§ Selected excerpt:

────────────────────

A word about the photography . . . the sunrise tour reached the lava flow before sunrise, so it was still pitch black.  Pretty awesome to see, near impossible to get decent (sharp) photos due to darkness and boat movement (rocking).  During that time, David was able to capture all of the action by video - - Canon SD600 and Flip Video.

Once sun was up a little, I was able to get some decent shots.  While most are still not tack sharp, I was happy.  I was shooting with my Olympus DSLR using my 14-54, f/2.8-3.5 lens (the one I bought for use at night with the aurora borealis).  I had the ISO set at 400 to avoid noise and/or graininess, WB=5800 and auto focus was engaged.  I also used the camera's preset function at "sports" in hopes that it would help a little too (based on advise from someone who was there last month).  Tripods are not possible due to the safety on the boat.

I will post more photos over at Trip Advisor and/or IgoUgo for those who are interested.  My ID at TA is TimeshareVon . . . and at IgoUgo it is MilwVon.

Enjoy!


----------



## Timeshare Von (Sep 10, 2009)

*Thoughts/Responses to Sterling's Post*



Kauai Kid said:


> From Oct 09 Hawaii Magazine:
> 
> There are two boat tour companies that will take you to where the lava meets the sea on the Big Island.
> 
> ...



Prices have apparently gone up to $180 (adults) on all tours with Lava Ocean Adventures.

More importantly, I believe there is a lot of mis-information and possible hysteria over the safety of at least Shane Turpin's boat LavaKai and their tour operation.  First and foremost, they are concerned for the safety of their guests.  Shane has a lot of experience with Pele' and her spew into the Pacific Ocean, and it shows in how he handles the ocean in the boats he uses that are specially designed for this very purpose.

While it is true we got close - - probably within 30-50 yards - - at no time did anyone in our group feel unsafe.  Further, the water is not "that hot" as seems to be implied in the article.  At one point, the deck crew used a metal pail to bring up a bucket full of the ocean water at the site to let us feel the warmth.  We all put our hands into the water, which I would say didn't seem any hotter than the hot tub here at Kona Hawaiian Resort.  I do not feel I would have been cooked alive had something catestrophic happened that landed my big butt overboard.

There are smaller boats operating out there - - we saw one that was closer than us and it was just a four seater.  I don't know how safe I would have felt with them (LavaBoats.com) but in the LavaKai, we were up higher and had much more boat around us!

────────────────────

§ Provided information:
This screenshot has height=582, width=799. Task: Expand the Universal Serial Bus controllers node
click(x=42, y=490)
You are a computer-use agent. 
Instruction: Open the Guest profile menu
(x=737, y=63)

────────────────────

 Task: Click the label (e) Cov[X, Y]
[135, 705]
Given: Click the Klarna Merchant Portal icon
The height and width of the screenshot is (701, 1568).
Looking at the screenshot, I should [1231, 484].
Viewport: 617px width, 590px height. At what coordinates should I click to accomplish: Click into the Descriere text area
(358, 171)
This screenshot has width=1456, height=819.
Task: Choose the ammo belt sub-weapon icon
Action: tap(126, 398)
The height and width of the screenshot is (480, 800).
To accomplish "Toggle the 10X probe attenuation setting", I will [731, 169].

────────────────────

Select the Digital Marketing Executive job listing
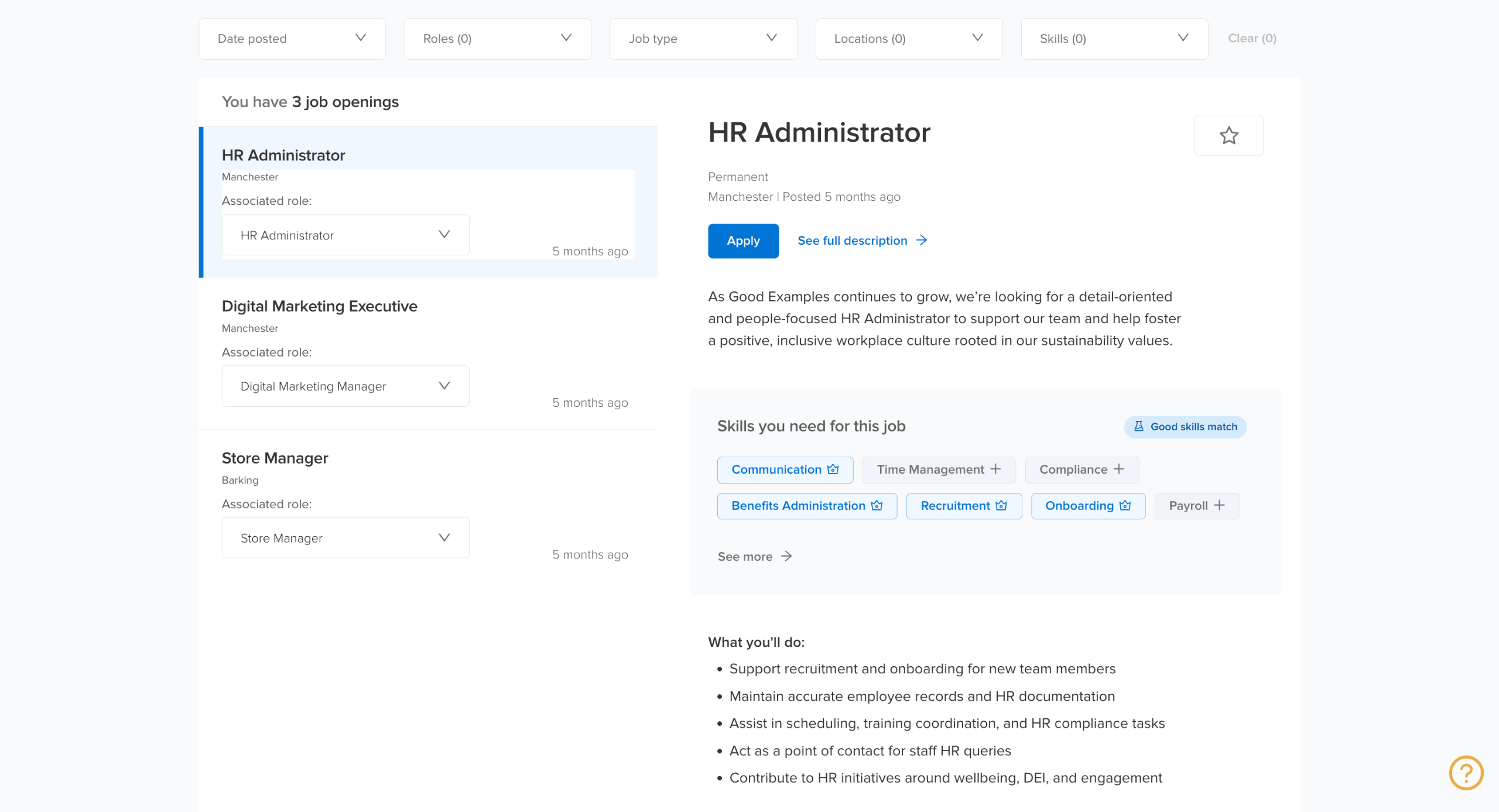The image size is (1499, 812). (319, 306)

────────────────────

§ Exercise objective:
Rewrite the passage of the lava boat tour post starting at "More importantly, I" and ending at "this very purpose.", swapping "guests" for "passengers".

§ Response:
More importantly, I believe there is a lot of mis-information and possible hysteria over the safety of at least Shane Turpin's boat LavaKai and their tour operation.  First and foremost, they are concerned for the safety of their passengers.  Shane has a lot of experience with Pele' and her spew into the Pacific Ocean, and it shows in how he handles the ocean in the boats he uses that are specially designed for this very purpose.